§ **Texto citado**
----
MPSP: entenda esquema que paga catadores com cachaça na Cracolândia
Relatório do MPSP explicou como funciona cadeia ilícita de ferros-velhos no centro de SP, na Cracolândia, que explora dependentes químicos
atualizado
Compartilhar notícia
São Paulo — Um relatório do Ministério Público do Estado de São Paulo (MPSP) apurou que há indícios de que dependentes químicos trabalham em estabelecimentos de ferro-velho e reciclagem no centro de São Paulo, na região da Cracolândia, e são compensados com pequenas quantidades de entorpecentes ou bebidas alcoólicas, como doses de cachaça.
A investigação é do Grupo de Atuação Especial de Combate ao Crime Organizado (Gaeco) do MPSP, instaurada com o objetivo de apurar a atuação de organizações criminosas na região central da capital. Elas formam um ecossistema de atividades ilícitas, como o tráfico de drogas, a corrupção passiva e ativa de agentes públicos, a lavagem de capitais, dentre outros.
“Nos estabelecimentos de ferro-velho/reciclagem, são frequentemente observadas cenas de degradação e exploração humana”, cita o relatório. “Em diligências in loco, foi constatada a presença de crianças em ambientes extremamente insalubres e exercendo atividades laborais, constituindo grave violação de direitos humanos”, além da exploração de dependentes químicos.
Esses dependentes, em troca de pequenas quantias de bebidas destiladas ou drogas, “realizam tarefas exaustivas e perigosas, sem qualquer garantia de direitos trabalhistas, segurança ou dignidade humana”, diz o documento.
----
Reproduza fielmente o trecho do texto citado que vai de "Esses dependentes, em" até "diz o documento.". Os dados não guardam relação alguma com o texto citado.

§ **Extrato de dados**
----
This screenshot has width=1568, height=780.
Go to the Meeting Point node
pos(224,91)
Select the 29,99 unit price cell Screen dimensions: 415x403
----
§ **Resposta**
Esses dependentes, em troca de pequenas quantias de bebidas destiladas ou drogas, “realizam tarefas exaustivas e perigosas, sem qualquer garantia de direitos trabalhistas, segurança ou dignidade humana”, diz o documento.